**What is required**
Return every line in the entries below where the word "text" shows up.

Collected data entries
---------------
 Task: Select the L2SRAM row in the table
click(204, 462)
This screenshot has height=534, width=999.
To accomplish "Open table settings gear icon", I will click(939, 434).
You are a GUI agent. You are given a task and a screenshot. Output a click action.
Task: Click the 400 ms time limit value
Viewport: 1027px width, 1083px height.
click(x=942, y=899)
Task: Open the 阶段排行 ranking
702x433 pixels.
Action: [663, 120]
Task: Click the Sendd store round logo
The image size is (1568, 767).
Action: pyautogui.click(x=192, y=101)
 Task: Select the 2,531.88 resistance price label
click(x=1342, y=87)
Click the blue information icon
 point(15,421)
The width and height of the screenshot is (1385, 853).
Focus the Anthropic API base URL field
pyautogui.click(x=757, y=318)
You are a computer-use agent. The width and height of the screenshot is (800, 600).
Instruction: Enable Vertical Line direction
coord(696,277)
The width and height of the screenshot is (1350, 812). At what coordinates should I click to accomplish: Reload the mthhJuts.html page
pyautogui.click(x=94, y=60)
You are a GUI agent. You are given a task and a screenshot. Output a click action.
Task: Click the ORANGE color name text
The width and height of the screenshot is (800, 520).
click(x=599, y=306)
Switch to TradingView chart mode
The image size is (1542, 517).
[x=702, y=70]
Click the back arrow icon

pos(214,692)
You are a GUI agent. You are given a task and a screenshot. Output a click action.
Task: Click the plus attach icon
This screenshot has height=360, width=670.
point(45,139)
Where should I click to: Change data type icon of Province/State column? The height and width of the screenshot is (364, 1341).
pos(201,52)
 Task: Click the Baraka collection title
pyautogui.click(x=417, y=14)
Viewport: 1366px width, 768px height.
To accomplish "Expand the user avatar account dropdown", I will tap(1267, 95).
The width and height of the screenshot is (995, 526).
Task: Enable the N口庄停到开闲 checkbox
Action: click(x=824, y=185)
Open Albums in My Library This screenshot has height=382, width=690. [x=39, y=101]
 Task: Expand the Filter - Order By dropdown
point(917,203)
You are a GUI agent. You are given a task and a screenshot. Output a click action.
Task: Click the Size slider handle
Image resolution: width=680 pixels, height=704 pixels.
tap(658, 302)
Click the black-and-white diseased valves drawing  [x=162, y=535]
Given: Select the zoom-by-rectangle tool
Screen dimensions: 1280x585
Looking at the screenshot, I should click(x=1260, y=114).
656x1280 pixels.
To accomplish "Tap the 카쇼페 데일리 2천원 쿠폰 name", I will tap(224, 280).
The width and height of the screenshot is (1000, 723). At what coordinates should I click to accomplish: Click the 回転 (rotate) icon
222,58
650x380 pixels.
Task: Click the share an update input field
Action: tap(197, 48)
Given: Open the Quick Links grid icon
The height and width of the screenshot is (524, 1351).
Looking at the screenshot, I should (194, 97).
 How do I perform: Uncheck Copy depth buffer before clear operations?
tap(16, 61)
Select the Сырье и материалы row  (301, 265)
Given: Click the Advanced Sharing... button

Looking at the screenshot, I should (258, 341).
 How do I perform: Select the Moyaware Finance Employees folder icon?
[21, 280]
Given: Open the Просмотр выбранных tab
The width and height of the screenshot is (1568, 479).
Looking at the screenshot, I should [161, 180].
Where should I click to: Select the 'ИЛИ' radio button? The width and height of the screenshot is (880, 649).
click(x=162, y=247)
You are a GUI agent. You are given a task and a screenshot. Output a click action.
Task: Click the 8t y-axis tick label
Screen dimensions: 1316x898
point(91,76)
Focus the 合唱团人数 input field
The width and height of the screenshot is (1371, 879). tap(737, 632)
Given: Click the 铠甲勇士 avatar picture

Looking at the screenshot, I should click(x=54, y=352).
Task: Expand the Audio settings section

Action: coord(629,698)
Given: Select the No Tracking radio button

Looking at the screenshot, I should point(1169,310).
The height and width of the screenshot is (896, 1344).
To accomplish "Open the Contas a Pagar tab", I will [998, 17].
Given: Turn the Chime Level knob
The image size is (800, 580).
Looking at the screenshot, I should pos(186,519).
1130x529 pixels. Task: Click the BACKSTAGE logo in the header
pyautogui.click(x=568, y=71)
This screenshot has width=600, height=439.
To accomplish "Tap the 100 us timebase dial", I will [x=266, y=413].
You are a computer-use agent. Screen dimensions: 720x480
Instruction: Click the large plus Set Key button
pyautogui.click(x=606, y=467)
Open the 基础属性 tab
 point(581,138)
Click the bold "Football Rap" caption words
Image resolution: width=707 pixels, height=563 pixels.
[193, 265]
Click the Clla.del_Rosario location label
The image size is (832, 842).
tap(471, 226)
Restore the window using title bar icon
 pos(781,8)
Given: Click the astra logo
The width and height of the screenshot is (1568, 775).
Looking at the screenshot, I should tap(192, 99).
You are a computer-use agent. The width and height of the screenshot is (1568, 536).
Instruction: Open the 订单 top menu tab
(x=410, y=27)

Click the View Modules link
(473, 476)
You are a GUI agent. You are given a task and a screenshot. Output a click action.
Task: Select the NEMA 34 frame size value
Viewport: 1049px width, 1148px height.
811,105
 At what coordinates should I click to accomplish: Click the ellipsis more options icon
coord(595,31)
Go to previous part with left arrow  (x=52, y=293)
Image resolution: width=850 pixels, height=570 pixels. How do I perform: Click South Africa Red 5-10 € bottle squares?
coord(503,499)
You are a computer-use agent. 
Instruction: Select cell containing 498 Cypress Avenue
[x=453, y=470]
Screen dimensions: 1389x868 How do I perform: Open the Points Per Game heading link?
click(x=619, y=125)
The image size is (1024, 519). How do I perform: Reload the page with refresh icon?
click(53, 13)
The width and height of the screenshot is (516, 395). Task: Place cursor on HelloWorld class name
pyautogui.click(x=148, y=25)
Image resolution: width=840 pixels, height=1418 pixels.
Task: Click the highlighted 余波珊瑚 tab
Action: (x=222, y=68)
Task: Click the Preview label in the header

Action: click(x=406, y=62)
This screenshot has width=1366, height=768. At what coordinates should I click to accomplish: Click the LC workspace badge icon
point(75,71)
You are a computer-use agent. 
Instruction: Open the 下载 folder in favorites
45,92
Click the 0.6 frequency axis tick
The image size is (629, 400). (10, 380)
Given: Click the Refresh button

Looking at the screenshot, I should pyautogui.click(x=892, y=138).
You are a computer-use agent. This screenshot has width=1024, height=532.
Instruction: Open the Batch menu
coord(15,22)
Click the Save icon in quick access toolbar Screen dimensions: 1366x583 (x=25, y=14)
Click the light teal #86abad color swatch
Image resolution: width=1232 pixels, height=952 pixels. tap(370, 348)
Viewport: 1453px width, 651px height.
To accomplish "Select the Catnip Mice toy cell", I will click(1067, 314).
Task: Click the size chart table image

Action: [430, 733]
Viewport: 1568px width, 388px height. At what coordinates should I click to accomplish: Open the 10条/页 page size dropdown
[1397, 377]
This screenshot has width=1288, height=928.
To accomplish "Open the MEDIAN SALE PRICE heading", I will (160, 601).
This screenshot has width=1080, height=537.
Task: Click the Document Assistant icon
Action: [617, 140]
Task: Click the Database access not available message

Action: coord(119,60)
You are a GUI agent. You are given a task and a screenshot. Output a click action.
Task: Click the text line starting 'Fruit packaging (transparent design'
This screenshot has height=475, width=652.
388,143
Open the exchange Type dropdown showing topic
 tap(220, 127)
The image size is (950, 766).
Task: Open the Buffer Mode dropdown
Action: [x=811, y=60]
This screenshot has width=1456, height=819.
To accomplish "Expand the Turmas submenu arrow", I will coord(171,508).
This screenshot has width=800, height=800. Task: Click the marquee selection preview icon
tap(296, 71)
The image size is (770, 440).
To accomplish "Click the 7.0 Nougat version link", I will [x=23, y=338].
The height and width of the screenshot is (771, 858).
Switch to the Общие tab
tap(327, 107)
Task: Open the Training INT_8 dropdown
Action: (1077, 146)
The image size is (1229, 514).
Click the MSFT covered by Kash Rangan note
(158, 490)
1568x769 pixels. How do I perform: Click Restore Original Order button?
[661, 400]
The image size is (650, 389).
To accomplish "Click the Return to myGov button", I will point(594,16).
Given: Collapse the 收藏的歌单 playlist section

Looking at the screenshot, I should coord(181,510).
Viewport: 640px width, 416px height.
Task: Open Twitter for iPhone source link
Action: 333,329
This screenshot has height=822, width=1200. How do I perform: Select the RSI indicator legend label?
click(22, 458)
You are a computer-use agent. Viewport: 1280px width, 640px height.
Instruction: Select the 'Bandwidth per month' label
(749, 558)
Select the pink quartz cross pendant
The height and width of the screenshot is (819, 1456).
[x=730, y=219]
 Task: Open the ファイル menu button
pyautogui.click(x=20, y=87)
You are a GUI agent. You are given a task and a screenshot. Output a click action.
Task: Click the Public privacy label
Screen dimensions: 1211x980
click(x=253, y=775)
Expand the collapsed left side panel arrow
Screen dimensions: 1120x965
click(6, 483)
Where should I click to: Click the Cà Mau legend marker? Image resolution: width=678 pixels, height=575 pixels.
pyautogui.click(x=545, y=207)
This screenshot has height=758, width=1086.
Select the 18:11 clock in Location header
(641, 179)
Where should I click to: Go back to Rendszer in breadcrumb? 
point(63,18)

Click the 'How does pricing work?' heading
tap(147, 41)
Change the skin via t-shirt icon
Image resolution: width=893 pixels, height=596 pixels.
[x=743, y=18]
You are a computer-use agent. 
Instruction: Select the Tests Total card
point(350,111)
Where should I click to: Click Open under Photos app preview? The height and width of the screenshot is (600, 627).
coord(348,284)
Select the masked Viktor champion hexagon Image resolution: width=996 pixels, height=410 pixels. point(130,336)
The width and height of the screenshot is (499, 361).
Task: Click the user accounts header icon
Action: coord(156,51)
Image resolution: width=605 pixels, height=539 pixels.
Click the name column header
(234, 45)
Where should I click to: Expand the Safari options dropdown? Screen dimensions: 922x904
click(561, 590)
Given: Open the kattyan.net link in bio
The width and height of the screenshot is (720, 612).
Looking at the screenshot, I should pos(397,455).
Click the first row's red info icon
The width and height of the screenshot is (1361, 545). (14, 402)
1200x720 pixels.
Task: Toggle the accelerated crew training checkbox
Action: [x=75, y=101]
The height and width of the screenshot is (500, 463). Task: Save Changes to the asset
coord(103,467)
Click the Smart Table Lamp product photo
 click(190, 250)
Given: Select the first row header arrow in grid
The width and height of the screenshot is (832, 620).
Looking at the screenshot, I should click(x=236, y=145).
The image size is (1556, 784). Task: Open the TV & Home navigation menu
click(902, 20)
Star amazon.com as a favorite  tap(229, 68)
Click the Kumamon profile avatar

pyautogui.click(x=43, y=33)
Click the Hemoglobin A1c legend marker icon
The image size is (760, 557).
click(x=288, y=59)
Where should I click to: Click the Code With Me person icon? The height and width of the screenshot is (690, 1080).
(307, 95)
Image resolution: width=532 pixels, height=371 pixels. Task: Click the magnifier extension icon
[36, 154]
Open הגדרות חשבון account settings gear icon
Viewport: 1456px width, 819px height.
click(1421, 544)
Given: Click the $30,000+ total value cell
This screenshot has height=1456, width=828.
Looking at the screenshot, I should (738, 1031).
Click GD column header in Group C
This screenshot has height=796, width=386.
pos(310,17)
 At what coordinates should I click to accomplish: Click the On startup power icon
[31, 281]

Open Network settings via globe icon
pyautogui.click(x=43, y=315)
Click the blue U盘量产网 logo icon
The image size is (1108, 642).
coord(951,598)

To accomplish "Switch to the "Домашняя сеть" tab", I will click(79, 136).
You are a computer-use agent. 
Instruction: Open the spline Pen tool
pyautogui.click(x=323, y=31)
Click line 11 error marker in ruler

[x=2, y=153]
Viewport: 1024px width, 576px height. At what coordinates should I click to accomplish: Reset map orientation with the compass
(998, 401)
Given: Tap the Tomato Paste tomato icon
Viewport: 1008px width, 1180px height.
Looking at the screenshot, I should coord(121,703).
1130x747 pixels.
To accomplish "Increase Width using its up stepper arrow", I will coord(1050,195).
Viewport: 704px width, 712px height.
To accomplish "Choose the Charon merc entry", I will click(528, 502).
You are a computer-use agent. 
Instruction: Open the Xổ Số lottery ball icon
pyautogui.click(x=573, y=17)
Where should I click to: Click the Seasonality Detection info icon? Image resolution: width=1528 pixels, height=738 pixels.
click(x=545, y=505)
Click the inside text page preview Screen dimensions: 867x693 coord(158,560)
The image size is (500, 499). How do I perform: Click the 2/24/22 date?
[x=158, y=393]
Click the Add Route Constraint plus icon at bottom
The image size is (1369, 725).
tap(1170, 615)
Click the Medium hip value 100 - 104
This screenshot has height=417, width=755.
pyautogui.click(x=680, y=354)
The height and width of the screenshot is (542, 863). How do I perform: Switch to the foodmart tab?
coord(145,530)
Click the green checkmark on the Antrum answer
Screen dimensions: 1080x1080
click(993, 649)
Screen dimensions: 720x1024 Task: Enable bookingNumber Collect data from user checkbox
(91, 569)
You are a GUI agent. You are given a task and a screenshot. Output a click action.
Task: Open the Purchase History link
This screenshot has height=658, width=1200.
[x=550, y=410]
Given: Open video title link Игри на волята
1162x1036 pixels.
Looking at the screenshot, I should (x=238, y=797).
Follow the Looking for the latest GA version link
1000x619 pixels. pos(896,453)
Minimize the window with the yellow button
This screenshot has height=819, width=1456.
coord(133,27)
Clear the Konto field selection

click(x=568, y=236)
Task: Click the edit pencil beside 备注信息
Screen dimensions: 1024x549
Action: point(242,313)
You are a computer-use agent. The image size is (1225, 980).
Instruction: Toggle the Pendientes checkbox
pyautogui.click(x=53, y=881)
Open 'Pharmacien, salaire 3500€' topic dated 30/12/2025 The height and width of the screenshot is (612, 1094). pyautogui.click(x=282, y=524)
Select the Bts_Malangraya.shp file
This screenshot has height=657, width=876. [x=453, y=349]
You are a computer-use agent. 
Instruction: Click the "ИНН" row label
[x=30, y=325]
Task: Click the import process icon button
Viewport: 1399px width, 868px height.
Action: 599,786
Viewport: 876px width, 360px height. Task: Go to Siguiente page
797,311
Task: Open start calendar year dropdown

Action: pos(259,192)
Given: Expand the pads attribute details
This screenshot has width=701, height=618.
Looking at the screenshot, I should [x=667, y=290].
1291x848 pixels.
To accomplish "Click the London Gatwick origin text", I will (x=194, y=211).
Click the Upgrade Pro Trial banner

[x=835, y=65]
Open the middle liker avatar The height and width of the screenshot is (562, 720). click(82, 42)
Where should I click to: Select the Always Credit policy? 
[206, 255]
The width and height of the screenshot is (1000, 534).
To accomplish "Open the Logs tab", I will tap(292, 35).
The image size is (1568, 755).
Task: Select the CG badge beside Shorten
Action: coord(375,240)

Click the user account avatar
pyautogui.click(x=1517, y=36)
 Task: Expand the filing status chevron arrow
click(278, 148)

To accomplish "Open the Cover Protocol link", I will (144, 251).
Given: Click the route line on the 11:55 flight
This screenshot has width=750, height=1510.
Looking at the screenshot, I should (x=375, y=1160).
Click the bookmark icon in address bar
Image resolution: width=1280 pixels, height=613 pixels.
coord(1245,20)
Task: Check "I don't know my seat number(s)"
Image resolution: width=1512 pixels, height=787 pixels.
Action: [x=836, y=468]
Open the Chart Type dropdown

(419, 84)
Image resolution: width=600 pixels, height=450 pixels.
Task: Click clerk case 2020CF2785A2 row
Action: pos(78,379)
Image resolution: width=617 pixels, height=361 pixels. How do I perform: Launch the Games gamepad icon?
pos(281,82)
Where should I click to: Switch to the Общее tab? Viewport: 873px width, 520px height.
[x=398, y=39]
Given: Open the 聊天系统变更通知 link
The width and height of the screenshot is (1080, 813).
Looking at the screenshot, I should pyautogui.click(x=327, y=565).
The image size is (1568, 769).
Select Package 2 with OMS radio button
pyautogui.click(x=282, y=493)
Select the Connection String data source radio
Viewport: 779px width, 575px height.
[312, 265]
---------------
**Exercise solution**
Task: Click the ORANGE color name text
Task: Click the text line starting 'Fruit packaging (transparent design'
Click the inside text page preview Screen dimensions: 867x693 coord(158,560)
To accomplish "Click the London Gatwick origin text", I will (x=194, y=211).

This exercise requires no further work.